# Copyright (c) 2015-2023 Patricio Cubillos and contributors.
# mc3 is open-source software under the MIT license (see LICENSE).
__all__ = [
'sample',
]
import os
import sys
import importlib
import multiprocessing as mpr
from datetime import date
import numpy as np
import matplotlib as mpl
if os.environ.get('DISPLAY', '') == '':
mpl.use('Agg')
import matplotlib.pyplot as plt
from .fit_driver import fit
from .mcmc_driver import mcmc
from .ns_driver import nested_sampling
from . import utils as mu
from . import stats as ms
from . import plots as mp
from .version import __version__
[docs]def sample(
data=None, uncert=None, func=None, params=None,
indparams=[], indparams_dict={},
pmin=None, pmax=None, pstep=None,
prior=None, priorlow=None, priorup=None,
sampler=None, ncpu=None, leastsq=None, chisqscale=False,
nchains=7, nsamples=None, burnin=0, thinning=1,
grtest=True, grbreak=0.0, grnmin=0.5, wlike=False,
fgamma=1.0, fepsilon=0.0, hsize=10, kickoff='normal',
plots=False, theme='blue', statistics='med_central',
ioff=False, showbp=True,
savefile=None, resume=False,
rms=False, log=None, pnames=None, texnames=None,
**kwargs):
"""
This beautiful piece of code executes an MCMC or NS posterior sampling.
Parameters
----------
data: 1D float ndarray or string
Data to be fit by func. If string, path to file containing data.
uncert: 1D float ndarray
Uncertainties of data.
func: Callable or string-iterable
The callable function that models data as:
model = func(params, *indparams, **indparams_dict)
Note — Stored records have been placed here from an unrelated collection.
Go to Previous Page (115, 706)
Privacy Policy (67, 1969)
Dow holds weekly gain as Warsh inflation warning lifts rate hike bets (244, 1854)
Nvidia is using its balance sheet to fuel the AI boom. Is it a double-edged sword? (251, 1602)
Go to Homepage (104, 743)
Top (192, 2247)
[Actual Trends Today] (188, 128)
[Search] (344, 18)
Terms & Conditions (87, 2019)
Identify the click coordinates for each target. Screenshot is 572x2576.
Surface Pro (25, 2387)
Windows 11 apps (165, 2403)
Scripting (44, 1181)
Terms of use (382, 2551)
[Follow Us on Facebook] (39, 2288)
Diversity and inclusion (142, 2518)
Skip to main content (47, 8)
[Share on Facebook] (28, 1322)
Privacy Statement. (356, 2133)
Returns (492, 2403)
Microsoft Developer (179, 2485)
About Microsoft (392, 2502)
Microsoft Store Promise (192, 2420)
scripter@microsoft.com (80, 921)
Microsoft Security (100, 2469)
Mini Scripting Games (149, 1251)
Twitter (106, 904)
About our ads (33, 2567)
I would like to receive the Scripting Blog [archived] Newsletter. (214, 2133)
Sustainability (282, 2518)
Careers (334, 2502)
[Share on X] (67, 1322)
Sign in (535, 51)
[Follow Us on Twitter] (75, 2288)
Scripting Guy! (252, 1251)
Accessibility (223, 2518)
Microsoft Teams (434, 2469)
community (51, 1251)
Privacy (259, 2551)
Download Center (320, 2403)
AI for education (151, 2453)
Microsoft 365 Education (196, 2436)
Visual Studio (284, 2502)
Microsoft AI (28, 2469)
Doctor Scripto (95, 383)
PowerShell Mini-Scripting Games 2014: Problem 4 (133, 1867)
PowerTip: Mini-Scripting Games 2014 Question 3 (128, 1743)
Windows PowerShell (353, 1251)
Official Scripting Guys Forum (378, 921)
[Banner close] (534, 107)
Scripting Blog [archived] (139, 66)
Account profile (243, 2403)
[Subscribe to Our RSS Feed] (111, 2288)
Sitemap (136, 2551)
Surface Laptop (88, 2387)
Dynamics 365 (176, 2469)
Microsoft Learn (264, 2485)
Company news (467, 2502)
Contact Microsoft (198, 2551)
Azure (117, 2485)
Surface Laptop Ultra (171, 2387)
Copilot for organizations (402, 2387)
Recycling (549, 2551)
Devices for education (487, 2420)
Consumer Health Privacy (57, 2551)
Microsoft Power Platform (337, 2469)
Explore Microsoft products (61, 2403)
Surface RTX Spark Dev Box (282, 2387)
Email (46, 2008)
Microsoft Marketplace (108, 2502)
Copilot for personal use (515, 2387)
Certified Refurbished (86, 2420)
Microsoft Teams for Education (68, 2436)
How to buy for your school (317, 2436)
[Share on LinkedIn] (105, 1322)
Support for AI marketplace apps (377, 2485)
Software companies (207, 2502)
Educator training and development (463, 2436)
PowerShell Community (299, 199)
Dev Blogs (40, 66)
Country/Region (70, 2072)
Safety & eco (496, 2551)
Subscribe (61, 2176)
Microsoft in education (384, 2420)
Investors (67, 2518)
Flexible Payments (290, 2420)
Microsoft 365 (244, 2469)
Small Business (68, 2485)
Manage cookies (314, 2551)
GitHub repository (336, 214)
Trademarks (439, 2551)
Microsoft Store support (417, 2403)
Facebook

Or an iterable of 3 strings (funcname, modulename, path)
that specifies the function name, function module, and module path.
If the module is already in the python-path scope, path can be omitted.
params: 1D float ndarray or string
Set of initial fitting parameters for func.
If string, path to file containing data.
indparams: tuple or string
Additional arguments required by func. If string, path to file
containing indparams.
indparams_dict: dict
Additional keyword arguments required by func (if needed).
pmin: 1D ndarray
Lower boundaries for the posterior exploration.
pmax: 1D ndarray
Upper boundaries for the posterior exploration.
pstep: 1D ndarray
Parameter stepping behavior.
- Free parameters have pstep>0.
- Fixed parameters have pstep=0.
- Negative values indicate a shared parameter, with pstep set to
the negative index of the sharing parameter (starting the count
from 1), e.g.: to share second parameter and first one, do:
pstep[1] = -1.
For MCMC, the pstep value of free parameters set the scale of the
initial jump proposal.
prior: 1D ndarray
Parameter priors. The type of prior is determined by priorlow
and priorup:
if both priorlow>0 and priorup>0 Gaussian
else Uniform between [pmin,pmax]
priorlow: 1D ndarray
Lower prior uncertainty values.
priorup: 1D ndarray
Upper prior uncertainty values.
sampler: String
Sampling algorithm:
- 'mrw': Metropolis random walk.
- 'demc': Differential Evolution Markov chain.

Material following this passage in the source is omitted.